→ **EXERCISE AIM**
Return the entries exactly as they appear.

START PROVIDED RECORDS

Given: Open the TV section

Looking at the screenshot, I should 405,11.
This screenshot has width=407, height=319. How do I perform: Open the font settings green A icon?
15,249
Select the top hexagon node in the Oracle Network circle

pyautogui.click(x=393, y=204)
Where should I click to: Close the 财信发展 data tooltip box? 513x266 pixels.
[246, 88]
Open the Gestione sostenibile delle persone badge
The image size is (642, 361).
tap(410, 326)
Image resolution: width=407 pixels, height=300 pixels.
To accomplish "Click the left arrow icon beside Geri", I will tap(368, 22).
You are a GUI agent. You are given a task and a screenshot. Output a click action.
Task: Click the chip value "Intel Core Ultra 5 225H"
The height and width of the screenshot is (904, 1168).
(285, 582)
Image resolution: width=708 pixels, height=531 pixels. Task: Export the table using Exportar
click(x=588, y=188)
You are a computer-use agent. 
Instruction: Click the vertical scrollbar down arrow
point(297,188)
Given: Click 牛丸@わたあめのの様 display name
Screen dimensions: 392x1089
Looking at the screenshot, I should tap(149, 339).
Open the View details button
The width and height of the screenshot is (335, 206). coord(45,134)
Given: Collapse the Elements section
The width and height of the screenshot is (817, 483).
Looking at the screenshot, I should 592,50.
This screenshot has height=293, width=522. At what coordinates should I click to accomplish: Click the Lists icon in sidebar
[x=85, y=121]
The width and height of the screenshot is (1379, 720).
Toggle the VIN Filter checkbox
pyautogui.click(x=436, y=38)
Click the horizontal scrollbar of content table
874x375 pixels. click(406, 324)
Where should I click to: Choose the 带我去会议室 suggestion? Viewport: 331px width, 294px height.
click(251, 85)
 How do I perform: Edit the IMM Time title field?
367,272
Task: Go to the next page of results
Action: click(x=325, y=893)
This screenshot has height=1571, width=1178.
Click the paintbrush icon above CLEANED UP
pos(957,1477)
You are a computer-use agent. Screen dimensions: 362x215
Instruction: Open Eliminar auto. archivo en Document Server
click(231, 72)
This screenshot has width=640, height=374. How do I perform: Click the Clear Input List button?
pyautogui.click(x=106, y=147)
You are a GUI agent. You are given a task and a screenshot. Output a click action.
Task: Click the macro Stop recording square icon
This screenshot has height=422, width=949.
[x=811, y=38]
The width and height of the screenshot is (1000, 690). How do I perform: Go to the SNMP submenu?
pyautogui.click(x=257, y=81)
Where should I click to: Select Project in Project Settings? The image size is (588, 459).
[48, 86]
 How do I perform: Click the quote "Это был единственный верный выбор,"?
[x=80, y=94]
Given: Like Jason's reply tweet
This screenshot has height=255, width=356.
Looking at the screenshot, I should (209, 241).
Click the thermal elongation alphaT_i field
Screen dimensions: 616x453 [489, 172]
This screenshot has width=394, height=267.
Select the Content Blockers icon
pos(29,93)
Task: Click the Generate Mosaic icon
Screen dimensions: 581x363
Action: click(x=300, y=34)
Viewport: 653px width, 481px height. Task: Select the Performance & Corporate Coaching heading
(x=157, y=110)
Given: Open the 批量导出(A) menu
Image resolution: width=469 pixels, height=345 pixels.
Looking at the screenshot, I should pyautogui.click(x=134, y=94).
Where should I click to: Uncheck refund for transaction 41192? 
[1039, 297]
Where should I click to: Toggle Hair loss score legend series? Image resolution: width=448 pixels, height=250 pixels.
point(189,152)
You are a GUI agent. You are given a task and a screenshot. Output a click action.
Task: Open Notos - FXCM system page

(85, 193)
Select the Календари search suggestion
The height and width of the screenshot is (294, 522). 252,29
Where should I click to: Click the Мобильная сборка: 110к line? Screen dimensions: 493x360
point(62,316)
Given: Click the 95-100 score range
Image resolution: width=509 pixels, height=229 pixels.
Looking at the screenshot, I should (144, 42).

END PROVIDED RECORDS

→ **RESPONSE TO THE TASK**
Given: Open the TV section

Looking at the screenshot, I should 405,11.
This screenshot has width=407, height=319. How do I perform: Open the font settings green A icon?
15,249
Select the top hexagon node in the Oracle Network circle

pyautogui.click(x=393, y=204)
Where should I click to: Close the 财信发展 data tooltip box? 513x266 pixels.
[246, 88]
Open the Gestione sostenibile delle persone badge
The image size is (642, 361).
tap(410, 326)
Image resolution: width=407 pixels, height=300 pixels.
To accomplish "Click the left arrow icon beside Geri", I will tap(368, 22).
You are a GUI agent. You are given a task and a screenshot. Output a click action.
Task: Click the chip value "Intel Core Ultra 5 225H"
The height and width of the screenshot is (904, 1168).
(285, 582)
Image resolution: width=708 pixels, height=531 pixels. Task: Export the table using Exportar
click(x=588, y=188)
You are a computer-use agent. 
Instruction: Click the vertical scrollbar down arrow
point(297,188)
Given: Click 牛丸@わたあめのの様 display name
Screen dimensions: 392x1089
Looking at the screenshot, I should tap(149, 339).
Open the View details button
The width and height of the screenshot is (335, 206). coord(45,134)
Given: Collapse the Elements section
The width and height of the screenshot is (817, 483).
Looking at the screenshot, I should 592,50.
This screenshot has height=293, width=522. At what coordinates should I click to accomplish: Click the Lists icon in sidebar
[x=85, y=121]
The width and height of the screenshot is (1379, 720).
Toggle the VIN Filter checkbox
pyautogui.click(x=436, y=38)
Click the horizontal scrollbar of content table
874x375 pixels. click(406, 324)
Where should I click to: Choose the 带我去会议室 suggestion? Viewport: 331px width, 294px height.
click(251, 85)
 How do I perform: Edit the IMM Time title field?
367,272
Task: Go to the next page of results
Action: click(x=325, y=893)
This screenshot has height=1571, width=1178.
Click the paintbrush icon above CLEANED UP
pos(957,1477)
You are a computer-use agent. Screen dimensions: 362x215
Instruction: Open Eliminar auto. archivo en Document Server
click(231, 72)
This screenshot has width=640, height=374. How do I perform: Click the Clear Input List button?
pyautogui.click(x=106, y=147)
You are a GUI agent. You are given a task and a screenshot. Output a click action.
Task: Click the macro Stop recording square icon
This screenshot has height=422, width=949.
[x=811, y=38]
The width and height of the screenshot is (1000, 690). How do I perform: Go to the SNMP submenu?
pyautogui.click(x=257, y=81)
Where should I click to: Select Project in Project Settings? The image size is (588, 459).
[48, 86]
 How do I perform: Click the quote "Это был единственный верный выбор,"?
[x=80, y=94]
Given: Like Jason's reply tweet
This screenshot has height=255, width=356.
Looking at the screenshot, I should (209, 241).
Click the thermal elongation alphaT_i field
Screen dimensions: 616x453 [489, 172]
This screenshot has width=394, height=267.
Select the Content Blockers icon
pos(29,93)
Task: Click the Generate Mosaic icon
Screen dimensions: 581x363
Action: click(x=300, y=34)
Viewport: 653px width, 481px height. Task: Select the Performance & Corporate Coaching heading
(x=157, y=110)
Given: Open the 批量导出(A) menu
Image resolution: width=469 pixels, height=345 pixels.
Looking at the screenshot, I should pyautogui.click(x=134, y=94).
Where should I click to: Uncheck refund for transaction 41192? 
[1039, 297]
Where should I click to: Toggle Hair loss score legend series? Image resolution: width=448 pixels, height=250 pixels.
point(189,152)
You are a GUI agent. You are given a task and a screenshot. Output a click action.
Task: Open Notos - FXCM system page

(85, 193)
Select the Календари search suggestion
The height and width of the screenshot is (294, 522). 252,29
Where should I click to: Click the Мобильная сборка: 110к line? Screen dimensions: 493x360
point(62,316)
Given: Click the 95-100 score range
Image resolution: width=509 pixels, height=229 pixels.
Looking at the screenshot, I should (144, 42).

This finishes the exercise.